What is craving really?
From this answer, we learn that craving is a habit of reification or objectification-classification (papañca). I quote that answer here:
Reification is simpistic naive superficial perception. It's a
generalization of the same problem that children have with toys. A
child sees a new shiny toy and because he does not think deeply,
because his perception is superficial - in his mind the toy is
attractive and desirable.
Reification is seeing the outer image and buying into its glow, its
fake promise to make you happy.
Meanwhile, in this question, I quoted Sutta Nipata 4.14:
Seeing in what way is a monk unbound, clinging to nothing in the
"He should put an entire stop to the root of
objectification-classifications (papañca): 'I am the thinker.'
The perception, "I am the thinker" lies at the root of these classifications in that it reads into the
immediate present a set of distinctions — I/not-I; being/not-being;
thinker/thought; identity/non-identity — that then can proliferate
into mental and physical conflict. The conceit inherent in this
perception thus forms a fetter on the mind. To become unbound, one
must learn to examine these distinctions — which we all take for
granted — to see that they are simply assumptions that are not
inherent in experience, and that we would be better off to be able to
Now what is the notion of the self? It's a mental fabrication. It's a view. It's a thought in the mind.

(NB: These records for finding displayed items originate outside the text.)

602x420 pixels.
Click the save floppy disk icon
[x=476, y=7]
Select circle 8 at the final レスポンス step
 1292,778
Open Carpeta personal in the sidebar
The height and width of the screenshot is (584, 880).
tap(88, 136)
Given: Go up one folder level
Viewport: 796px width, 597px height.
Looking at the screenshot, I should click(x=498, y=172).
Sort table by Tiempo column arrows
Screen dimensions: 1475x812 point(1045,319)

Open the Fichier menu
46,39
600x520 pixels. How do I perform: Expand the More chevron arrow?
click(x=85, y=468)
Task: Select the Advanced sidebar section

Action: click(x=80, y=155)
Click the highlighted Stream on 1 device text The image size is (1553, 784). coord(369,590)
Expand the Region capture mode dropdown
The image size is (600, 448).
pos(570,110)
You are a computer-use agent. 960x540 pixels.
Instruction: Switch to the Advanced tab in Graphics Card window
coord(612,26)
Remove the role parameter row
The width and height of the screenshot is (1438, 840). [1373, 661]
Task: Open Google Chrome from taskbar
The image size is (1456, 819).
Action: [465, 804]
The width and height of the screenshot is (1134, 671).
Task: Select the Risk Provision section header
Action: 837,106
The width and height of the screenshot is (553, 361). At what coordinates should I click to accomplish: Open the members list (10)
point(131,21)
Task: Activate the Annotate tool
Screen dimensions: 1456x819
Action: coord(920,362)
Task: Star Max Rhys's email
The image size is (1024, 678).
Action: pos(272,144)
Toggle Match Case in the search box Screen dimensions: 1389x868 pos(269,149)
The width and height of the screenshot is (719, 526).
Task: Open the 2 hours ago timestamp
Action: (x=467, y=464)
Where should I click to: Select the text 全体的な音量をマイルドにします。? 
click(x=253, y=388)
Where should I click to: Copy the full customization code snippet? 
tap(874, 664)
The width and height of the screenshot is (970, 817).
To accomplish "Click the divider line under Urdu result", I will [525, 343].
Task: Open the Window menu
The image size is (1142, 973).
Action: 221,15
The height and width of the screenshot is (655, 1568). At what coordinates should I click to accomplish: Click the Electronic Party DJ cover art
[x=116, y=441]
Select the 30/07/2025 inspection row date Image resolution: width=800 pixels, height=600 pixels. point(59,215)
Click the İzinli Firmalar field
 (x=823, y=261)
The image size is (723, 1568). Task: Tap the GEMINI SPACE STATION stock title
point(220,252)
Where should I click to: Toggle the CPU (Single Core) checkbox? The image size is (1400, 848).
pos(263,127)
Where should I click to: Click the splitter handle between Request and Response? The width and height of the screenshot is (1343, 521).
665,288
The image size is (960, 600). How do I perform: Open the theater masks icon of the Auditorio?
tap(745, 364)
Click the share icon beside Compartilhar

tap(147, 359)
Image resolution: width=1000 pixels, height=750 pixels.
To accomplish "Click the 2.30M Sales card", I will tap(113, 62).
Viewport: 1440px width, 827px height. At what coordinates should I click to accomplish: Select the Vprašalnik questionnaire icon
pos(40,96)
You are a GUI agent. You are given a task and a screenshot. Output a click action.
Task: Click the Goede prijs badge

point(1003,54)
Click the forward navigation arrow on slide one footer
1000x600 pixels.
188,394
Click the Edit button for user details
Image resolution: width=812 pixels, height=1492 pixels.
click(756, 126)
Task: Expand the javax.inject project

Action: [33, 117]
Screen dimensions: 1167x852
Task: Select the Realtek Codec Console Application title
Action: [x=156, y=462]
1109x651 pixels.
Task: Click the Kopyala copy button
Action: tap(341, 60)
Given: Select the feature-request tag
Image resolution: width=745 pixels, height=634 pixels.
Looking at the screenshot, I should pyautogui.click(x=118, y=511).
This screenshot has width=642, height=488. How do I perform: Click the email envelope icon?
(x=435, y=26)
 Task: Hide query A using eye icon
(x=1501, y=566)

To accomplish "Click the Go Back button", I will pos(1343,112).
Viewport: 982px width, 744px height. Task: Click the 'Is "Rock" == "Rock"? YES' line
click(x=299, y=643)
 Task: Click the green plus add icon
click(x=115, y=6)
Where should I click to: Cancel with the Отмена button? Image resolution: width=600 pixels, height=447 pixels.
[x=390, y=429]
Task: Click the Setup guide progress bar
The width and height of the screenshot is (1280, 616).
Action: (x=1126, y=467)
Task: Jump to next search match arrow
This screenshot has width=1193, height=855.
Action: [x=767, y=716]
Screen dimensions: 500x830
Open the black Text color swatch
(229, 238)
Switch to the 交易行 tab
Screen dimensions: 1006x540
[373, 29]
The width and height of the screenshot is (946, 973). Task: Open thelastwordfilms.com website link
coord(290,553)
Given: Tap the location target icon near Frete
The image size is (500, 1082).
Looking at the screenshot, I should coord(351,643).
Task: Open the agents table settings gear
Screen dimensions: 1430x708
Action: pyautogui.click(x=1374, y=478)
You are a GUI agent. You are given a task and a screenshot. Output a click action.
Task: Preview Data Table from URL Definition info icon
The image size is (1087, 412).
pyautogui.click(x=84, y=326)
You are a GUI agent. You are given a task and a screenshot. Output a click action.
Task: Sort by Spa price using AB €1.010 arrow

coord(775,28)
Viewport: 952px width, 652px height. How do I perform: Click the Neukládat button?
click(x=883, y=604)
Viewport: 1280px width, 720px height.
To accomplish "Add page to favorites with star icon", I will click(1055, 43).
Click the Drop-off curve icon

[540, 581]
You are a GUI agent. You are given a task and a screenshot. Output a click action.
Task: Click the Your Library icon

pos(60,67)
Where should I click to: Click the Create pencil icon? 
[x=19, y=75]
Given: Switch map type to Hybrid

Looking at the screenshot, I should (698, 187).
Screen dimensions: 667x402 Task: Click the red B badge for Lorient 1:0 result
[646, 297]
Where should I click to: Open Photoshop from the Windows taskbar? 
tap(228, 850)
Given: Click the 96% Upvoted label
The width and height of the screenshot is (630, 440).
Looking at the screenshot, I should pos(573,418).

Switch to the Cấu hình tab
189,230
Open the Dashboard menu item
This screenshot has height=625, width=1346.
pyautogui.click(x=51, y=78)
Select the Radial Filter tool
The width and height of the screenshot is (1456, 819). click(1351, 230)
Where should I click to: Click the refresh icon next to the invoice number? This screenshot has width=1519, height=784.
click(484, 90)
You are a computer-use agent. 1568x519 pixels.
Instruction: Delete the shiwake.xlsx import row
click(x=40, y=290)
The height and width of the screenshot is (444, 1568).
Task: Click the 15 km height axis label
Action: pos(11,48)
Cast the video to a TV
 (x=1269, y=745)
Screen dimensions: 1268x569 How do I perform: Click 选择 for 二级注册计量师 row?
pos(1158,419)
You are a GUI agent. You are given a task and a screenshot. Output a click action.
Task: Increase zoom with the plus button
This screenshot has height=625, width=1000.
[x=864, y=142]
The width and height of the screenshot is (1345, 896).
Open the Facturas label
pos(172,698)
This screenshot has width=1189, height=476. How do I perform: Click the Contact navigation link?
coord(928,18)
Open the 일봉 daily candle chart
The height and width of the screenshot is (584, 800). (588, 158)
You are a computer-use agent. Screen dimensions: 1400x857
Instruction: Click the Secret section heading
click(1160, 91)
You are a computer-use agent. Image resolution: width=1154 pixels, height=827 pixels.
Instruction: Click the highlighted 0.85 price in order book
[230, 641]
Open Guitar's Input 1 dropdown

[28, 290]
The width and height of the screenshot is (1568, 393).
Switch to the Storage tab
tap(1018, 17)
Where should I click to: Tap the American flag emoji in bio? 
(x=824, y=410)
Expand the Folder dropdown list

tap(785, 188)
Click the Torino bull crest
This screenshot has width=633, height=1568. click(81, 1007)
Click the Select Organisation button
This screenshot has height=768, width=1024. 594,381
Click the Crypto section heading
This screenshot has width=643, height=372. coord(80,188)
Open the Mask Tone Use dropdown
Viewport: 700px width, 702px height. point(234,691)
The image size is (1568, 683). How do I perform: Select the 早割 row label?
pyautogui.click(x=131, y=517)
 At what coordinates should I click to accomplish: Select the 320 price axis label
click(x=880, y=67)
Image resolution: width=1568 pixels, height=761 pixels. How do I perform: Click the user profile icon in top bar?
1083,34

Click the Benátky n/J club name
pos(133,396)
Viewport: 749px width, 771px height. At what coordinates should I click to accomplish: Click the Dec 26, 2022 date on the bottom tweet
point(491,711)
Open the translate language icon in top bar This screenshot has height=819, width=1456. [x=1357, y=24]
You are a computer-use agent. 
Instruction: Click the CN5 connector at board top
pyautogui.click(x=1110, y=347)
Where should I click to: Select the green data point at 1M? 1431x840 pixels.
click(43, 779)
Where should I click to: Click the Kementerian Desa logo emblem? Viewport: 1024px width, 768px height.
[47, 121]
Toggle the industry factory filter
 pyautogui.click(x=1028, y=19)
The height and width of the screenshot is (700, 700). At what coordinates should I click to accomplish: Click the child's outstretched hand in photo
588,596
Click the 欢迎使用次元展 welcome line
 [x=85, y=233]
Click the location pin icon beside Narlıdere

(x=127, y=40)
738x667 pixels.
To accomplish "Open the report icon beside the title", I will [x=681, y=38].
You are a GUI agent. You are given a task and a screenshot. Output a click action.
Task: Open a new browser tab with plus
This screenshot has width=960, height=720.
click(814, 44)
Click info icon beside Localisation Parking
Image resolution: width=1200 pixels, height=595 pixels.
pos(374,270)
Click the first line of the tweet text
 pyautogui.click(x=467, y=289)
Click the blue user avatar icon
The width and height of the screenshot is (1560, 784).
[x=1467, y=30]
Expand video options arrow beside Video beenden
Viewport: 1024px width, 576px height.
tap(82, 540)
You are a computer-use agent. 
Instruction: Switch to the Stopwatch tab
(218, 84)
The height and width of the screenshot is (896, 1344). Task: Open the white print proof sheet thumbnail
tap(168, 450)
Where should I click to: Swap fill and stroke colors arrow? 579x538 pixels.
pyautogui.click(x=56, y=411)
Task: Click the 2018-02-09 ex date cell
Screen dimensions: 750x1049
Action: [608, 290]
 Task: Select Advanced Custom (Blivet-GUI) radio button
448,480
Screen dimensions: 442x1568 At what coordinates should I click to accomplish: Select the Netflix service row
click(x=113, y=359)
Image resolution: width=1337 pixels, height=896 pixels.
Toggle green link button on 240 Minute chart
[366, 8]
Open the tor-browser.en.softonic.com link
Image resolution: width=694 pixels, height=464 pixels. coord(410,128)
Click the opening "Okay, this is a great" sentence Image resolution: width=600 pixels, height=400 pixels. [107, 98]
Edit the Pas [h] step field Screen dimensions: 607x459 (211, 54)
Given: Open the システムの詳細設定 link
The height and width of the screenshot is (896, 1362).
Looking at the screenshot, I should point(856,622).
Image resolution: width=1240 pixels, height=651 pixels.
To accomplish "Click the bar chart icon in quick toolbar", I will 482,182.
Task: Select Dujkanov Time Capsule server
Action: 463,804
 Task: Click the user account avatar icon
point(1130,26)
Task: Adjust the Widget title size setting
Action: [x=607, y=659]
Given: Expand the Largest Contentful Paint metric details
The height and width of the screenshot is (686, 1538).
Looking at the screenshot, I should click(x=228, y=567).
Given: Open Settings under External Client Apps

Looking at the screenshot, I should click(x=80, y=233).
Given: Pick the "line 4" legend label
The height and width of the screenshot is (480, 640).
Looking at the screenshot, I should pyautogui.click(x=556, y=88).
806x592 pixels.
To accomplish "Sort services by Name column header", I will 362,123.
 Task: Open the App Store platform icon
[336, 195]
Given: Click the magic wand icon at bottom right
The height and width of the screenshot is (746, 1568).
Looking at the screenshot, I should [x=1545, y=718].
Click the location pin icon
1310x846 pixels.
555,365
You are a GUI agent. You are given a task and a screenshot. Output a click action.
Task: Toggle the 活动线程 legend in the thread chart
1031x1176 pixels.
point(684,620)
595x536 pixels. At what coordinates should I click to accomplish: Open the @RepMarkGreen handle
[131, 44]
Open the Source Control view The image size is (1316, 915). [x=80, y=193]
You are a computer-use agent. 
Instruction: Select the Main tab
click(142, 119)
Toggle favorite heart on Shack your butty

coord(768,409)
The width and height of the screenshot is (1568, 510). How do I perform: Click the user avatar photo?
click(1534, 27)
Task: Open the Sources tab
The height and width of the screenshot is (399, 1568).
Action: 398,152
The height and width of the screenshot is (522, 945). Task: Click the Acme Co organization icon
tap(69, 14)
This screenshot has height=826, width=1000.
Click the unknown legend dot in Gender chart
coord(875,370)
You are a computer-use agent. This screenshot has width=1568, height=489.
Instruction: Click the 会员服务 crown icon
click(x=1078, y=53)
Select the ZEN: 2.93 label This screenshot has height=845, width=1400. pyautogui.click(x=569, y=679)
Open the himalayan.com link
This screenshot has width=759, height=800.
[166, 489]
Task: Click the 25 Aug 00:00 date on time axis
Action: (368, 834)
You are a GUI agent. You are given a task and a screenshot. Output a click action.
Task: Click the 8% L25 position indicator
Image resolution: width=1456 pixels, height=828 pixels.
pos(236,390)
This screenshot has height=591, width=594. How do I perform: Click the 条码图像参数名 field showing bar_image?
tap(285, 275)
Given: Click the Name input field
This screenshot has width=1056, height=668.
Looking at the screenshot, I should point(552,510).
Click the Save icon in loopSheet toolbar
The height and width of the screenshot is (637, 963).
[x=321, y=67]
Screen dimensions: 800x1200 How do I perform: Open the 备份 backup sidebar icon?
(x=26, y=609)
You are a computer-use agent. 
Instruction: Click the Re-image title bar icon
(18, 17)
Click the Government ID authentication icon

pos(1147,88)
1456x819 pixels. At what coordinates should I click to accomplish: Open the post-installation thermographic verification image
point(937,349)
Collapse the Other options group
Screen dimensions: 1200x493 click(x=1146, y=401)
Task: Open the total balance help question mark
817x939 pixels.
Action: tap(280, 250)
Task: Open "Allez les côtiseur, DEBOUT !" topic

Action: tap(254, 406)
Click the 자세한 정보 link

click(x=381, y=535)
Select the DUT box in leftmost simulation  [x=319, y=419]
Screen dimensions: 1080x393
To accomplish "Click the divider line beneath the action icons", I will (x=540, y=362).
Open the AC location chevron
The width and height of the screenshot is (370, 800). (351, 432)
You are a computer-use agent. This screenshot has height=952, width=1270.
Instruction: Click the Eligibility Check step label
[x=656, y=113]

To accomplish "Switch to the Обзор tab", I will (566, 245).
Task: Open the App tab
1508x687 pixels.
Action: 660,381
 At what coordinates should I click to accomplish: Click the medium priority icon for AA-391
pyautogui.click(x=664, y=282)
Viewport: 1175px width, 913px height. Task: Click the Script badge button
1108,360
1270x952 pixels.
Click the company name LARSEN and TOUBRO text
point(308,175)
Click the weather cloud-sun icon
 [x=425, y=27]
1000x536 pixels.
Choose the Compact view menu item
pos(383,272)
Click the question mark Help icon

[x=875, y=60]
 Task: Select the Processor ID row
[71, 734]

Due to this deep-seated thought or view of "I am the thinker" i.e. the notion of the self, one reifies everything that is perceived through the six senses into objects and classifies them according to its relationship to the self. It creates the duality of self and non-self, as well as classifies the relationship of non-self things to the self e.g. this belongs to me, that does not belong to me. Without the notion of the self, this reification would not exist.
And craving is, as said above, just a habit of reification.
For e.g. when you look at food that looks interesting to you, you experience craving. When the food is not present and you think about it, that's clinging. When you try to get this food, but it is denied to you, you experience anger. If somebody else took the last piece of that food and it is denied to you, you feel jealous as you see them relishing it.
To you, that meat thing on the plate looks like delicious food. To a vegan, that may look repulsive.
Why is this the case? That thing on the plate is just a thing. It's your mind that objectified it and classified it as delicious food. The vegan's mind objectified it and classified it as repulsive food.
Isn't it delicious food, only relative to you (the self) and your eating preferences (some characteristic of your personality i.e. part of your self)?
To a honey bee, that meat thing on the plate is not even food, because that's not the kind of food that it eats. That's just dirt to the bee. The bee objectifies it and classifies it relative to its self.
So, all types of craving and clinging and views are all relative to your self. If there is no notion of self, then the (sight and smell of the) thing on the plate is just something on the plate, that evokes no emotion.
So, all forms of sufferings are indeed related to the notion of the self.